Mais que se cache-t-il vraiment derrière cette arnaque, identifiée par la police dès 2022 et qui semble en recrudescence depuis janvier 2025? RMC Conso a enquêté et vous révèle les dessous d'une escroquerie d'envergure mondiale.

Tout commence par un appel téléphonique en provenance d'un téléphone portable, 06 ou 07. De nombreux témoignages affirment également avoir reçu un appel en "+44", l'indicatif du Royaume-Uni, comme vous le signalait RMC Conso le 21 janvier. Mais depuis quelques semaines, les escrocs semblent s'être emparés de numéros français, une façon, sans doute, d'apparaître plus crédibles aux yeux de leurs victimes.

Numéros de téléphone et entreprises usurpés

Le message préenregistré ensuite débité nous invite à écrire au numéro, mais précise qu'il faut que cela passe par la messagerie Whatsapp. La promesse: un emploi bien rémunéré, accessible à tous, à faire sans bouger de son canapé.

Lorsqu'on tente un rappel sur le numéro de téléphone, on tombe sur une messagerie. Une voix d'homme: "Bonjour, mon numéro a été frauduleusement utilisé pour vous appeler. C'est ce qu'on appelle du spoofing. Vous avez l'impression que je vous ai appelé mais ce n'est pas le cas, donc ne laissez pas de message, je ne vous rappellerai pas."

- _Lignes affichées_:
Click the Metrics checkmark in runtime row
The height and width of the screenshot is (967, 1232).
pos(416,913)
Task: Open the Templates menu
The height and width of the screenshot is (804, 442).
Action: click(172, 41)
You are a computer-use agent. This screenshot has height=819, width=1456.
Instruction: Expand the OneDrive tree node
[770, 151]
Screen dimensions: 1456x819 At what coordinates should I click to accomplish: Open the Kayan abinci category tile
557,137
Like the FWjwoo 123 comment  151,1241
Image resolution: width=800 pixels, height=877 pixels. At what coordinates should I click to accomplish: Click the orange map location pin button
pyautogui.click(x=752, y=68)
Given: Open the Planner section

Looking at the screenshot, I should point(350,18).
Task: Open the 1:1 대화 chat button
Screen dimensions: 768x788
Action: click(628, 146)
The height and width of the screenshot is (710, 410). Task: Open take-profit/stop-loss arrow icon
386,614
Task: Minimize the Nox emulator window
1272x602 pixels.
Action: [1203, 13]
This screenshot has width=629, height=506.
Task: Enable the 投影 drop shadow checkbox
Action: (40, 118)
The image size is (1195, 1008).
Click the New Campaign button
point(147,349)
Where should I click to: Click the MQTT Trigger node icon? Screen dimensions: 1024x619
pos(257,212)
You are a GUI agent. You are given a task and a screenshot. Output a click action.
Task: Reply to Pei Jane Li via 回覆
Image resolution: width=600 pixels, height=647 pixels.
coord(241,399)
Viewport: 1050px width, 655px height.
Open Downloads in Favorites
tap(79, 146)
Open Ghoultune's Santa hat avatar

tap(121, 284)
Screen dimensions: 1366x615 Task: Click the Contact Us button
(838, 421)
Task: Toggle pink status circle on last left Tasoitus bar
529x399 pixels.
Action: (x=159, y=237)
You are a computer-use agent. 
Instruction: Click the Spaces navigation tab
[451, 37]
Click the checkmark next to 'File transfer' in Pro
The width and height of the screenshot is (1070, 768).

- _Consigne 1_:
Recopiez fidèlement le passage du texte sur l'arnaque téléphonique compris entre « Mais que se » et « de leurs victimes. », ces deux extraits inclus.
- _Consigne 2_:
Veuillez reprendre le texte sur l'arnaque téléphonique à l'endroit où il s'arrête et en écrire la suite.

- _Résultat obtenu 1_:
Mais que se cache-t-il vraiment derrière cette arnaque, identifiée par la police dès 2022 et qui semble en recrudescence depuis janvier 2025? RMC Conso a enquêté et vous révèle les dessous d'une escroquerie d'envergure mondiale.

Tout commence par un appel téléphonique en provenance d'un téléphone portable, 06 ou 07. De nombreux témoignages affirment également avoir reçu un appel en "+44", l'indicatif du Royaume-Uni, comme vous le signalait RMC Conso le 21 janvier. Mais depuis quelques semaines, les escrocs semblent s'être emparés de numéros français, une façon, sans doute, d'apparaître plus crédibles aux yeux de leurs victimes.

- _Résultat obtenu 2_:
Pourtant, lorsqu'on écrit au même numéro via la messagerie Whatsapp, la réponse est immédiate. Le numéro a donc bien été dérobé pour être utilisé à des fins frauduleuses.

"Je viens du groupe Upwork. Êtes-vous ici pour en apprendre davantage sur le travail? Il suffit de travailler une à deux heures par jour pour gagner de 50 à 800 euros," nous explique-t-on.

Upwork est en réalité une plateforme américaine de recrutement spécialisée dans la mise en relation de travailleurs indépendants et de clients. Elle n'est pas la seule entreprise à avoir été usurpée dans le cadre de cette escroquerie.

"Parmi les marques usurpées, on a vu CDiscount, Booking, des fausses plateformes de notation de films (type Allociné), etc. On a même vu des mailings courrier se faisant passer pour Amazon pour ce même type d'arnaque à l'emploi," explique à RMC Conso Béatrice Hervieu, directrice communication du site cybermalveillance.gouv.fr.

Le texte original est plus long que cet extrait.